-------- Given entries --------

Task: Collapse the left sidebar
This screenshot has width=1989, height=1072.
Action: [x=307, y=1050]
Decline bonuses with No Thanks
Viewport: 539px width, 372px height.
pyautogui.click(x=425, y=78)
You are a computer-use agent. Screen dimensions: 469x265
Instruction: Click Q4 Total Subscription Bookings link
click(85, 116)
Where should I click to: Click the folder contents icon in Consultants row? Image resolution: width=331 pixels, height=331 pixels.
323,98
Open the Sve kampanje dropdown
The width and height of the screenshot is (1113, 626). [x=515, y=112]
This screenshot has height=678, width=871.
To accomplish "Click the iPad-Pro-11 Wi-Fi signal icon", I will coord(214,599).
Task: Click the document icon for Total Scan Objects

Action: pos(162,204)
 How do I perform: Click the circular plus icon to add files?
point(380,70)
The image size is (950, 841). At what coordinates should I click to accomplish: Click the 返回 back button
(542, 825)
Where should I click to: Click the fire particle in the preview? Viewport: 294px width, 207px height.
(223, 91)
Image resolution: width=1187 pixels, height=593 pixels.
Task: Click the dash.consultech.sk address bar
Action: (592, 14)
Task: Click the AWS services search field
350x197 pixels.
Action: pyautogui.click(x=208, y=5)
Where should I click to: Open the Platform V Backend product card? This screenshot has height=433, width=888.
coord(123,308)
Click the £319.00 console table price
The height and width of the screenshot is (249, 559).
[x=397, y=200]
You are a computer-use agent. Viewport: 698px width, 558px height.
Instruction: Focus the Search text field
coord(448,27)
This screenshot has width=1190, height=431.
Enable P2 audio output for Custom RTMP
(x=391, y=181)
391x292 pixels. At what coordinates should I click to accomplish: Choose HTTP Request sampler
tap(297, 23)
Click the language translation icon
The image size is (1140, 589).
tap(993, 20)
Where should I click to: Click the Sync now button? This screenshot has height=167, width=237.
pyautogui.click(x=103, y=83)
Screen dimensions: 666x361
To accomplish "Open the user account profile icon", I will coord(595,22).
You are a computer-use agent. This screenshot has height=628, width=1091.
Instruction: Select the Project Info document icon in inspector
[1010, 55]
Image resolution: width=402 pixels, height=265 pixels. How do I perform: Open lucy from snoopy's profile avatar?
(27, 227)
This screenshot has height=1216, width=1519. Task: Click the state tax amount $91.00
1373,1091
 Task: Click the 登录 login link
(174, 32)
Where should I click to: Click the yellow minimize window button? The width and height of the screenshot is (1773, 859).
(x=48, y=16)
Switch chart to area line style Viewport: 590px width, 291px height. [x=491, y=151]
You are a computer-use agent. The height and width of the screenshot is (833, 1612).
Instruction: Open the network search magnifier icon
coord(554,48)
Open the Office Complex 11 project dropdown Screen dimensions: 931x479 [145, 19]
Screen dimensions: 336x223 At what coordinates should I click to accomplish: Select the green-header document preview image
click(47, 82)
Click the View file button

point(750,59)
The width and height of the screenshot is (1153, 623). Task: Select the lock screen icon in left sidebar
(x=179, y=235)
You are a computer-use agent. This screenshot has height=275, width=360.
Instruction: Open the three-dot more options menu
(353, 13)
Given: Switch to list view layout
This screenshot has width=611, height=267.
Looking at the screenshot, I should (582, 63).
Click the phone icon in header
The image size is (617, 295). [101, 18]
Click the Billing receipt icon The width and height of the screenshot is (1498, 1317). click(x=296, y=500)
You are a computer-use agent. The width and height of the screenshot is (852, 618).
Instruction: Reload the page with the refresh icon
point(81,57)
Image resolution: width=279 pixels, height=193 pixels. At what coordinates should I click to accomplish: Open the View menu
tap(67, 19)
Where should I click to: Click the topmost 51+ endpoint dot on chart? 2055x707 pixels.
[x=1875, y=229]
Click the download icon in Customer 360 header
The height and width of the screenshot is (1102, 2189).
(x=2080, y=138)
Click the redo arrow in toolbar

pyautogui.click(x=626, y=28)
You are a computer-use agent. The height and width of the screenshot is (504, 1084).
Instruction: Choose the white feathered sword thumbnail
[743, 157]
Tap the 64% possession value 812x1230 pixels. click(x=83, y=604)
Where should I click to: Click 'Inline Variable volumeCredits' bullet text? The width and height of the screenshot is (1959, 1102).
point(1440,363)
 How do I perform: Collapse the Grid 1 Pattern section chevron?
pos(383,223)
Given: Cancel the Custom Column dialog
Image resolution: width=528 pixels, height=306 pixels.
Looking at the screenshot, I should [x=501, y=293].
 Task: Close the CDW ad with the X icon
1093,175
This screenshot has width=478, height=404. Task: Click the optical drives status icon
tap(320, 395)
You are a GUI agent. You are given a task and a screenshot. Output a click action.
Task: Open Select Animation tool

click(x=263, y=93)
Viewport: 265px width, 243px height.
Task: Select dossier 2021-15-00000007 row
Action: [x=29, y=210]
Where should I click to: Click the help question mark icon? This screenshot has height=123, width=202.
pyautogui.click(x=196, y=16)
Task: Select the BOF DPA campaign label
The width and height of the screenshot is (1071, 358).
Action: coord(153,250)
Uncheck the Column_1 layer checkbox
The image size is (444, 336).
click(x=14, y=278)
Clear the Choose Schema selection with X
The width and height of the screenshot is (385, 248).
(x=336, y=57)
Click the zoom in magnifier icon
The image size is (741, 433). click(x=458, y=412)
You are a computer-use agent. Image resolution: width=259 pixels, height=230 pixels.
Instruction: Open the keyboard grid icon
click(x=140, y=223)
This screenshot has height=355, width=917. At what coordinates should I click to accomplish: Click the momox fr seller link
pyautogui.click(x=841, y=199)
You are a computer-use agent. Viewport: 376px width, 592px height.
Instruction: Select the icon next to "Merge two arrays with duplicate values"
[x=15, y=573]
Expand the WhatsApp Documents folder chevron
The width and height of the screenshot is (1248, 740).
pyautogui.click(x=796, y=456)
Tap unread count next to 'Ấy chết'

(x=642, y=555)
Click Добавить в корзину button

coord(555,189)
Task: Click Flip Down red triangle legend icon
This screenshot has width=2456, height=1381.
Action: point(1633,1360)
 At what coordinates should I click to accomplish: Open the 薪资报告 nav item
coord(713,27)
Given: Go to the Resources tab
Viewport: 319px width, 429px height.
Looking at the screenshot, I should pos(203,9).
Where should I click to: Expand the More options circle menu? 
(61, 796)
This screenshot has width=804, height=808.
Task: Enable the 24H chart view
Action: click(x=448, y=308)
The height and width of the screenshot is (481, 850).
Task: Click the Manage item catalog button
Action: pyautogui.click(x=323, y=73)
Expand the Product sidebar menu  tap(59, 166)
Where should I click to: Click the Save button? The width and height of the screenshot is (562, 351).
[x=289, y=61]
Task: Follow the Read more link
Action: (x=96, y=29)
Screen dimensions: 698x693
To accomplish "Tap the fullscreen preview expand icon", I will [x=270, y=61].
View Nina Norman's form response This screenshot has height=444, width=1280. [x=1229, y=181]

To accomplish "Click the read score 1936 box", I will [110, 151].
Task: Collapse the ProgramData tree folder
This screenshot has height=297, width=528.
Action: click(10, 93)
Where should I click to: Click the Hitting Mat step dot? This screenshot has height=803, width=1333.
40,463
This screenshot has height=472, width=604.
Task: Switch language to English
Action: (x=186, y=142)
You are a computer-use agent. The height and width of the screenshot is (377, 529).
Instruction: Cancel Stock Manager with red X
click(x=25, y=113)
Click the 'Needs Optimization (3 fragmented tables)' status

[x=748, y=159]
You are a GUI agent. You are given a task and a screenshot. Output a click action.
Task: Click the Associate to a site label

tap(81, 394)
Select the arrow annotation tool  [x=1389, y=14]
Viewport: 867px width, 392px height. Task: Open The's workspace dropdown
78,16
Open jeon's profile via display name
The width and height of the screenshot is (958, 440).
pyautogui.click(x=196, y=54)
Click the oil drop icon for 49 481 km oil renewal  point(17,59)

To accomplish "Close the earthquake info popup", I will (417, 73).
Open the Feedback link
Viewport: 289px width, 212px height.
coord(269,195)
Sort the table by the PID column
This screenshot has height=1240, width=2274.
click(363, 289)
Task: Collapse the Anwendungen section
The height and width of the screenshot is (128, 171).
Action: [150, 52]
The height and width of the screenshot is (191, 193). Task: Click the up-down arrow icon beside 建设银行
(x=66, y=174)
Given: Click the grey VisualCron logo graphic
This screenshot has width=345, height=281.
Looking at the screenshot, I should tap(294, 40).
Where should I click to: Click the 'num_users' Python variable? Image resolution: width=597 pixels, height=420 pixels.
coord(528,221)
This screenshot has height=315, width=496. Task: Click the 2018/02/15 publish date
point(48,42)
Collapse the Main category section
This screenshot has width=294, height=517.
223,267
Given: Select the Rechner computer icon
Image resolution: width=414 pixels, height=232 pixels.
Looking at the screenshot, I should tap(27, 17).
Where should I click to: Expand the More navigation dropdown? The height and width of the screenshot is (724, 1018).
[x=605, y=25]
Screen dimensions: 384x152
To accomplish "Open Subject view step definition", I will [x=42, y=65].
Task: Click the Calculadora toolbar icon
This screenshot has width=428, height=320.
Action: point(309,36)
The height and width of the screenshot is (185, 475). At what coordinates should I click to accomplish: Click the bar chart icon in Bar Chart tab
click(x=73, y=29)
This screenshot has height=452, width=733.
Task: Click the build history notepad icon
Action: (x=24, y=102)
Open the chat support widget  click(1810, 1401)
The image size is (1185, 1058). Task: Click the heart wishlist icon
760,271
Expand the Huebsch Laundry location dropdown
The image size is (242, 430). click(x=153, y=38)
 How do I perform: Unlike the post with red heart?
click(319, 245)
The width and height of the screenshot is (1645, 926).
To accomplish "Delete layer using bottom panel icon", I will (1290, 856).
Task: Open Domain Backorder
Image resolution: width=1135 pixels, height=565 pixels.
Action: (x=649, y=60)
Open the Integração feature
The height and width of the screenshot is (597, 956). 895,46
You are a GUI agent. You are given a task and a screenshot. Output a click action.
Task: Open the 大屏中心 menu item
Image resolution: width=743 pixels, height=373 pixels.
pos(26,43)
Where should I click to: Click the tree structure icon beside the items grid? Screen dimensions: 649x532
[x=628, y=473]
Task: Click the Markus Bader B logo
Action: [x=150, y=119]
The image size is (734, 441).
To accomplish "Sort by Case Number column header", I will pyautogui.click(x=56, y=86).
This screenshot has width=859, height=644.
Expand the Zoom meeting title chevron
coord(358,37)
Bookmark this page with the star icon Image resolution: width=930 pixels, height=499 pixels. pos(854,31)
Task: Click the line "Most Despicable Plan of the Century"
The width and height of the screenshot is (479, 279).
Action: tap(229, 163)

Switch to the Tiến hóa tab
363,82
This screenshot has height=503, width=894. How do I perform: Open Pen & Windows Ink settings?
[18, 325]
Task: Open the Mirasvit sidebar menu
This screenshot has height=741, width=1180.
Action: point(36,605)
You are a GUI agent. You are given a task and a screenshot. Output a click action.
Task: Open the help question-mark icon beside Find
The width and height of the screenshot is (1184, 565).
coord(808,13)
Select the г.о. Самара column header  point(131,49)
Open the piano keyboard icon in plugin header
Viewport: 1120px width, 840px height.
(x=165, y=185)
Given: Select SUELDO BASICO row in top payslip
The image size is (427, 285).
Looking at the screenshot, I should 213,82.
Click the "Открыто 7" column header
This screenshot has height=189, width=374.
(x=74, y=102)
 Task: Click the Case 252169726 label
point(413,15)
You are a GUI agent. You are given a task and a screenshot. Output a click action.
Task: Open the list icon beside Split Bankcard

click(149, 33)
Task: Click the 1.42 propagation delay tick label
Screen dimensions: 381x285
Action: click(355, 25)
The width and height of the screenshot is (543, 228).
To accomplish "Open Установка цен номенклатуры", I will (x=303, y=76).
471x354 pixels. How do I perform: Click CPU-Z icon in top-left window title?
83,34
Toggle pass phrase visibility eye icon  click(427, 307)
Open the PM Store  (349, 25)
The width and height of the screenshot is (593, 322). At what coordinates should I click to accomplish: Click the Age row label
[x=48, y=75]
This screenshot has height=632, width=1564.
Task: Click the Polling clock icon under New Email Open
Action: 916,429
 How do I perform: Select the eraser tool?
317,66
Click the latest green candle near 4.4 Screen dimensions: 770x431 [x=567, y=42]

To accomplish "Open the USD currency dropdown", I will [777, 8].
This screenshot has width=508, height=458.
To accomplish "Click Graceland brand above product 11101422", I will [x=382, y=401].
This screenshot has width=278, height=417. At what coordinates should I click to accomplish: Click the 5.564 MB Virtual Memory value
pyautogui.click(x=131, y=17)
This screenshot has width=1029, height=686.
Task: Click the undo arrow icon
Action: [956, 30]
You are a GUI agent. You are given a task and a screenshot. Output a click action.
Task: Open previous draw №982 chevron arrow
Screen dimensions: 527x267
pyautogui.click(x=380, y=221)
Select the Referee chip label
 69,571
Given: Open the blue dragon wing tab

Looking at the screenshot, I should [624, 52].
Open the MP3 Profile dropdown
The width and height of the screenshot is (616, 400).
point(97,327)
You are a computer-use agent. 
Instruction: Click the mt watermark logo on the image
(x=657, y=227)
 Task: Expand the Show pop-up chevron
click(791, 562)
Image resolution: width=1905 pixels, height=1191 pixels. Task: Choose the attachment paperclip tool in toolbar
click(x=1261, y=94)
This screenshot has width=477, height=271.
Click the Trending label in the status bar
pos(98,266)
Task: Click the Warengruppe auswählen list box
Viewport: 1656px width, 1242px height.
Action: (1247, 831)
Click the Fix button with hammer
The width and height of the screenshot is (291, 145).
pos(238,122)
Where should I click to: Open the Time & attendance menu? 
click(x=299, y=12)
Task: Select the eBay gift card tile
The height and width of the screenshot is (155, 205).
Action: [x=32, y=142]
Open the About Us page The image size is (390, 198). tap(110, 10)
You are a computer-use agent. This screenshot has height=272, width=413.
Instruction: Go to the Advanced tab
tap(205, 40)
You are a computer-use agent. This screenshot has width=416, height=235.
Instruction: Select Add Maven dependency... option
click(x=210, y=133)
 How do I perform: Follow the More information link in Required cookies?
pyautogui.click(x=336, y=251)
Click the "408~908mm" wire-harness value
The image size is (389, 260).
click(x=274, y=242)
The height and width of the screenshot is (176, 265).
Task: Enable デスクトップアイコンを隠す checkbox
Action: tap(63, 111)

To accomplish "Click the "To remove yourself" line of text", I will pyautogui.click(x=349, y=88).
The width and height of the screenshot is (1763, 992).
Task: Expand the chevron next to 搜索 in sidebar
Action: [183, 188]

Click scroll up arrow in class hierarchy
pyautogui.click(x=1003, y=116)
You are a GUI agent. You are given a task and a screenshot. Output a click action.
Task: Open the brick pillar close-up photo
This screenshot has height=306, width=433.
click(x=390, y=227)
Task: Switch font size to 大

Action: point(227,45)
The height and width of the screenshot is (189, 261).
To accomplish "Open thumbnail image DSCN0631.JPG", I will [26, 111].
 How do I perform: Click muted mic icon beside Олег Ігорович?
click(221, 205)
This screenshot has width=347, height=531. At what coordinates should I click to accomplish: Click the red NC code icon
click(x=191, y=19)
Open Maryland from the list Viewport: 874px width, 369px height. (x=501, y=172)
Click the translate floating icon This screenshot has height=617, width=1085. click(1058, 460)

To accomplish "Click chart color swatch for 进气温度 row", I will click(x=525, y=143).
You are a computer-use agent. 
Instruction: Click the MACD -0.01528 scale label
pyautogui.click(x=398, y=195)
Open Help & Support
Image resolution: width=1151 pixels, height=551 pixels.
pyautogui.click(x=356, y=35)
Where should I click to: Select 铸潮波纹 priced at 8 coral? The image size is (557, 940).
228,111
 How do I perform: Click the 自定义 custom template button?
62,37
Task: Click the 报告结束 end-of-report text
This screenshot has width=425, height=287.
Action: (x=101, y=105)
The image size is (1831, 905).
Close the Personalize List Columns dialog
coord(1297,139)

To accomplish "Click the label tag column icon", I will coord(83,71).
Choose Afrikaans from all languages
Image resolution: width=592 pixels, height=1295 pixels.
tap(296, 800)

--------

_Description of the task_.
In the material, from its first line through the line holding "The width and height of the screenshot is (1113, 626)." (both included), replace "sidebar" with "panel" and leave all else unchanged. Give back only those lines.

_Task output_.
Task: Collapse the left panel
This screenshot has width=1989, height=1072.
Action: [x=307, y=1050]
Decline bonuses with No Thanks
Viewport: 539px width, 372px height.
pyautogui.click(x=425, y=78)
You are a computer-use agent. Screen dimensions: 469x265
Instruction: Click Q4 Total Subscription Bookings link
click(85, 116)
Where should I click to: Click the folder contents icon in Consultants row? Image resolution: width=331 pixels, height=331 pixels.
323,98
Open the Sve kampanje dropdown
The width and height of the screenshot is (1113, 626). [x=515, y=112]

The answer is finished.